Record excerpts: Begin

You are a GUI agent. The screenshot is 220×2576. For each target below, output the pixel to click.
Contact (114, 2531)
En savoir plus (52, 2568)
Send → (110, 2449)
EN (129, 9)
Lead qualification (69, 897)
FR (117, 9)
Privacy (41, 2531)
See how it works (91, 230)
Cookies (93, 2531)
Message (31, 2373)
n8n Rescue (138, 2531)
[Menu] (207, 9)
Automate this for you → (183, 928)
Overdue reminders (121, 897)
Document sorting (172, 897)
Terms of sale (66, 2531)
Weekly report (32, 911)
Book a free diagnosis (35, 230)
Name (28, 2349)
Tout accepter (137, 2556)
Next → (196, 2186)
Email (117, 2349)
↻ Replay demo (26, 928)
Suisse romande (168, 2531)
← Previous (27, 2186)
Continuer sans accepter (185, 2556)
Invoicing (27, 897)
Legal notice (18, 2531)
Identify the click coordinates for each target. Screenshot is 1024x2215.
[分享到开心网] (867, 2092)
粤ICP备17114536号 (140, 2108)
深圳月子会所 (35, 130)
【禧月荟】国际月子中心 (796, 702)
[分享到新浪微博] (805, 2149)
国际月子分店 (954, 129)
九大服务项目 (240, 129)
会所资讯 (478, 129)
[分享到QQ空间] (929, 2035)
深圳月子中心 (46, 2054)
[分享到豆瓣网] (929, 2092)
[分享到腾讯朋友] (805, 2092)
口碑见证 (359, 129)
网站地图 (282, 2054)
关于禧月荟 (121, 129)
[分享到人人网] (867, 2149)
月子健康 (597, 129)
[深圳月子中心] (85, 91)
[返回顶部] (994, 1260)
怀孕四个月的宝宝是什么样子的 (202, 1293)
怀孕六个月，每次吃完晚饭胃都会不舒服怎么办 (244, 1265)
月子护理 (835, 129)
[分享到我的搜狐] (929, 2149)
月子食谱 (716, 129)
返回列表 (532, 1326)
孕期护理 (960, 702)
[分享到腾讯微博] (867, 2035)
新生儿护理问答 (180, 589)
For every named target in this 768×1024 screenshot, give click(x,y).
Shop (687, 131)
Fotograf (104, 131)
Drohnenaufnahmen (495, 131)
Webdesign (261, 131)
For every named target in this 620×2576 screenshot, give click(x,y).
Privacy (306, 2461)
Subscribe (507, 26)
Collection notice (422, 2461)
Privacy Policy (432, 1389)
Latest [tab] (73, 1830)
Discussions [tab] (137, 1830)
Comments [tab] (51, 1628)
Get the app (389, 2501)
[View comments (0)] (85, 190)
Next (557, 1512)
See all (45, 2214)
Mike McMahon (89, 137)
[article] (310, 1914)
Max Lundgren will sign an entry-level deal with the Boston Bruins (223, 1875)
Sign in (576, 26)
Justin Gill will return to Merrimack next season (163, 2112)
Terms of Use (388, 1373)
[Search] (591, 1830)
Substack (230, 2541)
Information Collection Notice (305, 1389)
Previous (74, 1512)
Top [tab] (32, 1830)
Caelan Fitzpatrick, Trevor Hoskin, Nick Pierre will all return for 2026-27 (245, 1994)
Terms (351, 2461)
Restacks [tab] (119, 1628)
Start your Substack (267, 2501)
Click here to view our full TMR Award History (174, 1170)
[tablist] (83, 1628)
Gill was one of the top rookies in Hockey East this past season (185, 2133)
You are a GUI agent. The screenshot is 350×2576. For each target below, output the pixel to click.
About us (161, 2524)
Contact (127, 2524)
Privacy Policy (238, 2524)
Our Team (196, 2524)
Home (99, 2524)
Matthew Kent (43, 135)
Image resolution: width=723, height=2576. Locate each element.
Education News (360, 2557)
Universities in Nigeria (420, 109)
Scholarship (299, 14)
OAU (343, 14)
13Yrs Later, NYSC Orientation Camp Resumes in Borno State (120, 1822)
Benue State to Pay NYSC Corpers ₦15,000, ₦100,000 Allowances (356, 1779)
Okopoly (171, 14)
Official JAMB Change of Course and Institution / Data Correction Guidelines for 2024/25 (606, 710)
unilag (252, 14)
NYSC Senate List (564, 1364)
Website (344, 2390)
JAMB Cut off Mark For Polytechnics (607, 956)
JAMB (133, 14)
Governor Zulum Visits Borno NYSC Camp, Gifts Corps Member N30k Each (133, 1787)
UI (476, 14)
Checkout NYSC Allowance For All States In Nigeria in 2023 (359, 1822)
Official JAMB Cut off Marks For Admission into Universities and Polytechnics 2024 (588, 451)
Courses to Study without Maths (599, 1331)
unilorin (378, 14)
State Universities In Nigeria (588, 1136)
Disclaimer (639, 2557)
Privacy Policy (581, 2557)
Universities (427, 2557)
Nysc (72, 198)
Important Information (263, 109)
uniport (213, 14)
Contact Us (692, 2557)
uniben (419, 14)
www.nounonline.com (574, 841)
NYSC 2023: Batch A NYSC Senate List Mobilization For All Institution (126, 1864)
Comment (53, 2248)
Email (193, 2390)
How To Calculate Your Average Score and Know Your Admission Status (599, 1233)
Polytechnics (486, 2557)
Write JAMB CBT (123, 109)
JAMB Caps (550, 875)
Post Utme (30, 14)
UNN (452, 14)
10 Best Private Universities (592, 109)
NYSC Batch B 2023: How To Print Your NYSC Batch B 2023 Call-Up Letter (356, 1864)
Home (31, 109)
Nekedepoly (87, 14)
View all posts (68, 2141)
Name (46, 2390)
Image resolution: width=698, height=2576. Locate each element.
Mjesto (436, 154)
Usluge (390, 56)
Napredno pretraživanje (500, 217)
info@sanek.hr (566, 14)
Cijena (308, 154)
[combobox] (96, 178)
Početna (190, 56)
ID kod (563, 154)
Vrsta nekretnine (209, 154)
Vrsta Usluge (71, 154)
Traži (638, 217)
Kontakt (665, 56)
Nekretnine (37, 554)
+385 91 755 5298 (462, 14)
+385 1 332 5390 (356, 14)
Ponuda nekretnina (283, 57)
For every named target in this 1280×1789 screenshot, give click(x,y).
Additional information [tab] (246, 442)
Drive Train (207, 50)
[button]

Record excerpts: End

Give back each record above exactly as written.

You are a GUI agent. The screenshot is 220×2576. For each target below, output the pixel to click.
Contact (114, 2531)
En savoir plus (52, 2568)
Send → (110, 2449)
EN (129, 9)
Lead qualification (69, 897)
FR (117, 9)
Privacy (41, 2531)
See how it works (91, 230)
Cookies (93, 2531)
Message (31, 2373)
n8n Rescue (138, 2531)
[Menu] (207, 9)
Automate this for you → (183, 928)
Overdue reminders (121, 897)
Document sorting (172, 897)
Terms of sale (66, 2531)
Weekly report (32, 911)
Book a free diagnosis (35, 230)
Name (28, 2349)
Tout accepter (137, 2556)
Next → (196, 2186)
Email (117, 2349)
↻ Replay demo (26, 928)
Suisse romande (168, 2531)
← Previous (27, 2186)
Continuer sans accepter (185, 2556)
Invoicing (27, 897)
Legal notice (18, 2531)
Identify the click coordinates for each target. Screenshot is 1024x2215.
[分享到开心网] (867, 2092)
粤ICP备17114536号 (140, 2108)
深圳月子会所 (35, 130)
【禧月荟】国际月子中心 (796, 702)
[分享到新浪微博] (805, 2149)
国际月子分店 (954, 129)
九大服务项目 (240, 129)
会所资讯 (478, 129)
[分享到QQ空间] (929, 2035)
深圳月子中心 (46, 2054)
[分享到豆瓣网] (929, 2092)
[分享到腾讯朋友] (805, 2092)
口碑见证 (359, 129)
网站地图 (282, 2054)
关于禧月荟 (121, 129)
[分享到人人网] (867, 2149)
月子健康 (597, 129)
[深圳月子中心] (85, 91)
[返回顶部] (994, 1260)
怀孕四个月的宝宝是什么样子的 (202, 1293)
怀孕六个月，每次吃完晚饭胃都会不舒服怎么办 (244, 1265)
月子护理 (835, 129)
[分享到我的搜狐] (929, 2149)
月子食谱 (716, 129)
返回列表 (532, 1326)
孕期护理 (960, 702)
[分享到腾讯微博] (867, 2035)
新生儿护理问答 (180, 589)
For every named target in this 768×1024 screenshot, give click(x,y).
Shop (687, 131)
Fotograf (104, 131)
Drohnenaufnahmen (495, 131)
Webdesign (261, 131)
For every named target in this 620×2576 screenshot, give click(x,y).
Privacy (306, 2461)
Subscribe (507, 26)
Collection notice (422, 2461)
Privacy Policy (432, 1389)
Latest [tab] (73, 1830)
Discussions [tab] (137, 1830)
Comments [tab] (51, 1628)
Get the app (389, 2501)
[View comments (0)] (85, 190)
Next (557, 1512)
See all (45, 2214)
Mike McMahon (89, 137)
[article] (310, 1914)
Max Lundgren will sign an entry-level deal with the Boston Bruins (223, 1875)
Sign in (576, 26)
Justin Gill will return to Merrimack next season (163, 2112)
Terms of Use (388, 1373)
[Search] (591, 1830)
Substack (230, 2541)
Information Collection Notice (305, 1389)
Previous (74, 1512)
Top [tab] (32, 1830)
Caelan Fitzpatrick, Trevor Hoskin, Nick Pierre will all return for 2026-27 (245, 1994)
Terms (351, 2461)
Restacks [tab] (119, 1628)
Start your Substack (267, 2501)
Click here to view our full TMR Award History (174, 1170)
[tablist] (83, 1628)
Gill was one of the top rookies in Hockey East this past season (185, 2133)
You are a GUI agent. The screenshot is 350×2576. For each target below, output the pixel to click.
About us (161, 2524)
Contact (127, 2524)
Privacy Policy (238, 2524)
Our Team (196, 2524)
Home (99, 2524)
Matthew Kent (43, 135)
Image resolution: width=723, height=2576. Locate each element.
Education News (360, 2557)
Universities in Nigeria (420, 109)
Scholarship (299, 14)
OAU (343, 14)
13Yrs Later, NYSC Orientation Camp Resumes in Borno State (120, 1822)
Benue State to Pay NYSC Corpers ₦15,000, ₦100,000 Allowances (356, 1779)
Okopoly (171, 14)
Official JAMB Change of Course and Institution / Data Correction Guidelines for 2024/25 (606, 710)
unilag (252, 14)
NYSC Senate List (564, 1364)
Website (344, 2390)
JAMB Cut off Mark For Polytechnics (607, 956)
JAMB (133, 14)
Governor Zulum Visits Borno NYSC Camp, Gifts Corps Member N30k Each (133, 1787)
UI (476, 14)
Checkout NYSC Allowance For All States In Nigeria in 2023 (359, 1822)
Official JAMB Cut off Marks For Admission into Universities and Polytechnics 2024 (588, 451)
Courses to Study without Maths (599, 1331)
unilorin (378, 14)
State Universities In Nigeria (588, 1136)
Disclaimer (639, 2557)
Privacy Policy (581, 2557)
Universities (427, 2557)
Nysc (72, 198)
Important Information (263, 109)
uniport (213, 14)
Contact Us (692, 2557)
uniben (419, 14)
www.nounonline.com (574, 841)
NYSC 2023: Batch A NYSC Senate List Mobilization For All Institution (126, 1864)
Comment (53, 2248)
Email (193, 2390)
How To Calculate Your Average Score and Know Your Admission Status (599, 1233)
Polytechnics (486, 2557)
Write JAMB CBT (123, 109)
JAMB Caps (550, 875)
Post Utme (30, 14)
UNN (452, 14)
10 Best Private Universities (592, 109)
NYSC Batch B 2023: How To Print Your NYSC Batch B 2023 Call-Up Letter (356, 1864)
Home (31, 109)
Nekedepoly (87, 14)
View all posts (68, 2141)
Name (46, 2390)
Image resolution: width=698, height=2576. Locate each element.
Mjesto (436, 154)
Usluge (390, 56)
Napredno pretraživanje (500, 217)
info@sanek.hr (566, 14)
Cijena (308, 154)
[combobox] (96, 178)
Početna (190, 56)
ID kod (563, 154)
Vrsta nekretnine (209, 154)
Vrsta Usluge (71, 154)
Traži (638, 217)
Kontakt (665, 56)
Nekretnine (37, 554)
+385 91 755 5298 (462, 14)
+385 1 332 5390 (356, 14)
Ponuda nekretnina (283, 57)
For every named target in this 1280×1789 screenshot, give click(x,y).
Additional information [tab] (246, 442)
Drive Train (207, 50)
[button]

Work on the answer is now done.